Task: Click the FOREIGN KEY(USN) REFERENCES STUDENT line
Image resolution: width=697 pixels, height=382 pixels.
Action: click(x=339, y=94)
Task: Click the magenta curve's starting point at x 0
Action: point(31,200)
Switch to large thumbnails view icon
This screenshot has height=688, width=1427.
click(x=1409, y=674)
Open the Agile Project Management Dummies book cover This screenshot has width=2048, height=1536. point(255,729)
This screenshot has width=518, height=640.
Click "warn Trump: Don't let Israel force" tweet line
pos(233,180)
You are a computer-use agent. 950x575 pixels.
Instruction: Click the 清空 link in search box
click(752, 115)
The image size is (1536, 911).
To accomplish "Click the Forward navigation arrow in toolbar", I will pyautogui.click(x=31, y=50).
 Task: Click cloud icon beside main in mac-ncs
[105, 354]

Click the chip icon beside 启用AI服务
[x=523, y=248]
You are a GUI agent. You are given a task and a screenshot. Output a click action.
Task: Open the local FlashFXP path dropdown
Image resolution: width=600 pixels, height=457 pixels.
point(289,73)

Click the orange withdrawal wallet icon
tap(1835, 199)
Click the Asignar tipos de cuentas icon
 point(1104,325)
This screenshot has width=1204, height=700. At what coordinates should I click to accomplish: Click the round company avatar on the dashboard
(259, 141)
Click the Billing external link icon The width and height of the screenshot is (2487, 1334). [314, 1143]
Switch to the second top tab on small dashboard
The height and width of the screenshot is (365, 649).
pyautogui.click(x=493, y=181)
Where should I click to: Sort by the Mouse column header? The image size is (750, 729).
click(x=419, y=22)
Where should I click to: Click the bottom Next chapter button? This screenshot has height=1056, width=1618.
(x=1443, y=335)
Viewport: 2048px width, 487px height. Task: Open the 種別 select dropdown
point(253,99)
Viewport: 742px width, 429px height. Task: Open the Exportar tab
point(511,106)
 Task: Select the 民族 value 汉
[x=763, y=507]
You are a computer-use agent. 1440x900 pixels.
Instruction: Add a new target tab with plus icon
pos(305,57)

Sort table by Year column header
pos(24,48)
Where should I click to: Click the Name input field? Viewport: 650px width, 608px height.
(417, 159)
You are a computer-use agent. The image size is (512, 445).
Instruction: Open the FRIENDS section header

◇ ◇ ◇ ◇ ◇

* Aim *
Reproduce everything in the material from the line containing "The image size is (1536, 911)." down to the end, keeping each line as it stands.

* In response *
The image size is (1536, 911).
To accomplish "Click the Forward navigation arrow in toolbar", I will pyautogui.click(x=31, y=50).
 Task: Click cloud icon beside main in mac-ncs
[105, 354]

Click the chip icon beside 启用AI服务
[x=523, y=248]
You are a GUI agent. You are given a task and a screenshot. Output a click action.
Task: Open the local FlashFXP path dropdown
Image resolution: width=600 pixels, height=457 pixels.
point(289,73)

Click the orange withdrawal wallet icon
tap(1835, 199)
Click the Asignar tipos de cuentas icon
 point(1104,325)
This screenshot has width=1204, height=700. At what coordinates should I click to accomplish: Click the round company avatar on the dashboard
(259, 141)
Click the Billing external link icon The width and height of the screenshot is (2487, 1334). [314, 1143]
Switch to the second top tab on small dashboard
The height and width of the screenshot is (365, 649).
pyautogui.click(x=493, y=181)
Where should I click to: Sort by the Mouse column header? The image size is (750, 729).
click(x=419, y=22)
Where should I click to: Click the bottom Next chapter button? This screenshot has height=1056, width=1618.
(x=1443, y=335)
Viewport: 2048px width, 487px height. Task: Open the 種別 select dropdown
point(253,99)
Viewport: 742px width, 429px height. Task: Open the Exportar tab
point(511,106)
 Task: Select the 民族 value 汉
[x=763, y=507]
You are a computer-use agent. 1440x900 pixels.
Instruction: Add a new target tab with plus icon
pos(305,57)

Sort table by Year column header
pos(24,48)
Where should I click to: Click the Name input field? Viewport: 650px width, 608px height.
(417, 159)
You are a computer-use agent. The image size is (512, 445).
Instruction: Open the FRIENDS section header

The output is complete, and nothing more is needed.